— Text to read —
-----
SharpLeech 2 source code is now available on GitHub under GPL v2

Status
Not open for further replies.

Hyperz

Active Member
Veteran
2,428
2009
575
13,755
Was just passing by and saw deeTrix's ARTLeech topic which reminded me that I still had an old project laying around that was collecting dust. Since I abandoned it ages ago and usually mess with C++/Qt these days I figured I might as well release the source code so others can benefit, use, and/or learn from it. So, enjoy :).

Repo:

https://github.com/Hyperz/SharpLeech

Releases:

https://github.com/Hyperz/SharpLeech/releases

Notes:


  • The code is OLD and a lot of it wasn't written "by the book" so don't expect proper design patterns.
  • Support for newer forum types can be added trough DefaultSiteTypes.cs in the Engine project.
  • Even though it's old, AFIAK it is still the fastest and most feature rich forum leecher. All that it really needs is support for newer forum software.
  • Don't count on me for support, this project is abandoned.

3RFGfQ8.png
 
Last edited:
35 comments
Small heads up. I'm currently working with a client who needs SharpLeech to work on some specific forums. Because of this and because the GPL v2 license requires me to make any changes publicly available there will be a 2.0.1 release which at the very least will add IPB 3.4.x support and improved vBulletin 4.x.x support. Do note that this doesn't mean that the default plugins will be updated. I *might* build plugins for specific sites (for a fee that is) for those that need it after I'm done with the current work.

The release will posted at https://github.com/Hyperz/SharpLeech/releases when it's done.
 
So this thing is ancient. I'm surprised you even got it to post stuff at this point. Back in the day it could scrape from most supported forum software without requiring custom scraping code (with some exceptions). However, said code is 7 years out of date by now and looking back the codebase is complete garbage (hence why I took down the code a long time ago, besides github not liking piracy stuff).
-----
— Excerpted records —
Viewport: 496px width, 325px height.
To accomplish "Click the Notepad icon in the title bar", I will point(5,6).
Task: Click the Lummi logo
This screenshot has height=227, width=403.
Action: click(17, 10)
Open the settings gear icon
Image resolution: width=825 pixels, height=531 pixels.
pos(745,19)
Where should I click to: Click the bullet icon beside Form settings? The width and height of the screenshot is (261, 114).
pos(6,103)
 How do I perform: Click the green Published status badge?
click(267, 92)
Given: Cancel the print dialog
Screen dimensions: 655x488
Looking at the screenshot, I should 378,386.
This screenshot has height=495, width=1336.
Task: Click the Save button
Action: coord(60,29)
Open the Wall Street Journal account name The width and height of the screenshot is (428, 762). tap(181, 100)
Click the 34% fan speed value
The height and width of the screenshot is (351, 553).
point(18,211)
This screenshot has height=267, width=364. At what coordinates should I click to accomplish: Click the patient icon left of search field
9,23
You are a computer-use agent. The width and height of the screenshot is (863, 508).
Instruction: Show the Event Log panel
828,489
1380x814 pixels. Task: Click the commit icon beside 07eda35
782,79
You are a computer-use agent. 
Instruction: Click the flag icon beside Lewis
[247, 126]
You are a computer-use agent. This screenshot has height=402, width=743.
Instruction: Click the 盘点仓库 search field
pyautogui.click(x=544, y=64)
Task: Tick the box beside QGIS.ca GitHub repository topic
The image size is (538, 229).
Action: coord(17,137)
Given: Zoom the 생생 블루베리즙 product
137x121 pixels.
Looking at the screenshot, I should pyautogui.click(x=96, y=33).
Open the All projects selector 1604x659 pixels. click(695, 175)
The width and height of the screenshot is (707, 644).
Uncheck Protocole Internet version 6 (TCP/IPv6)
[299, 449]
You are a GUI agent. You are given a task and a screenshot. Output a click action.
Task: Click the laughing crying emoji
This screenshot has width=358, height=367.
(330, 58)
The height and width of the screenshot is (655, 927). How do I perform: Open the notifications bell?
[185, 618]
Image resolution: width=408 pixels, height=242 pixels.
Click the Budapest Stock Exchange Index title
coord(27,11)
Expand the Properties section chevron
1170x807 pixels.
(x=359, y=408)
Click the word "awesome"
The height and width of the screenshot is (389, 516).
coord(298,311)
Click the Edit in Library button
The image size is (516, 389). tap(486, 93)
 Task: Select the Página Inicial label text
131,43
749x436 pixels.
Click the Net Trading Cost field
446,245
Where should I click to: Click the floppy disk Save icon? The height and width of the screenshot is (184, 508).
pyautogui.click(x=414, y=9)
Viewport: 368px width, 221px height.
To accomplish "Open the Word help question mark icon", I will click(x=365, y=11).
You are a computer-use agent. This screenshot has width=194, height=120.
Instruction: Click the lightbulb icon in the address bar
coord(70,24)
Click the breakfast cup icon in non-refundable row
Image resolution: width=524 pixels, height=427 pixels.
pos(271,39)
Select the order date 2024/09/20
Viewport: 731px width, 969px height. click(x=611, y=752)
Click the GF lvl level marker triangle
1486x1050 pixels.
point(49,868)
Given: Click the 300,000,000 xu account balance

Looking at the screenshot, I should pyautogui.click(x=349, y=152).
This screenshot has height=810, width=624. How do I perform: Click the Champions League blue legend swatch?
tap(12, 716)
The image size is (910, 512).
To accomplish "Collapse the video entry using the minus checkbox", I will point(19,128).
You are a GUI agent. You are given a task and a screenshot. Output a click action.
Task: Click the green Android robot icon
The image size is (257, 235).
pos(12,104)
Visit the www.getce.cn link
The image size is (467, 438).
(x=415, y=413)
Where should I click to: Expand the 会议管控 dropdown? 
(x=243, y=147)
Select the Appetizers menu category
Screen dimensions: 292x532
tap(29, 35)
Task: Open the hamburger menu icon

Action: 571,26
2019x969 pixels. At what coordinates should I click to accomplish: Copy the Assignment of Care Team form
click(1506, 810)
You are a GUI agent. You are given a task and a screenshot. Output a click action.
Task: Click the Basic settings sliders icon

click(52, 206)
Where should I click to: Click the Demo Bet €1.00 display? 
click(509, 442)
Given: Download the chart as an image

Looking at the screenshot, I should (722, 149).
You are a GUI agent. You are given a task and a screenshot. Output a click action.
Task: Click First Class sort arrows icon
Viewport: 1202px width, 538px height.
-----
Can you write out the SharpLeech thread again from "3RFGfQ8.png" to "the current work.", substituting "customer" for "client"?

— Result below —
3RFGfQ8.png
 
Last edited:
35 comments
Small heads up. I'm currently working with a customer who needs SharpLeech to work on some specific forums. Because of this and because the GPL v2 license requires me to make any changes publicly available there will be a 2.0.1 release which at the very least will add IPB 3.4.x support and improved vBulletin 4.x.x support. Do note that this doesn't mean that the default plugins will be updated. I *might* build plugins for specific sites (for a fee that is) for those that need it after I'm done with the current work.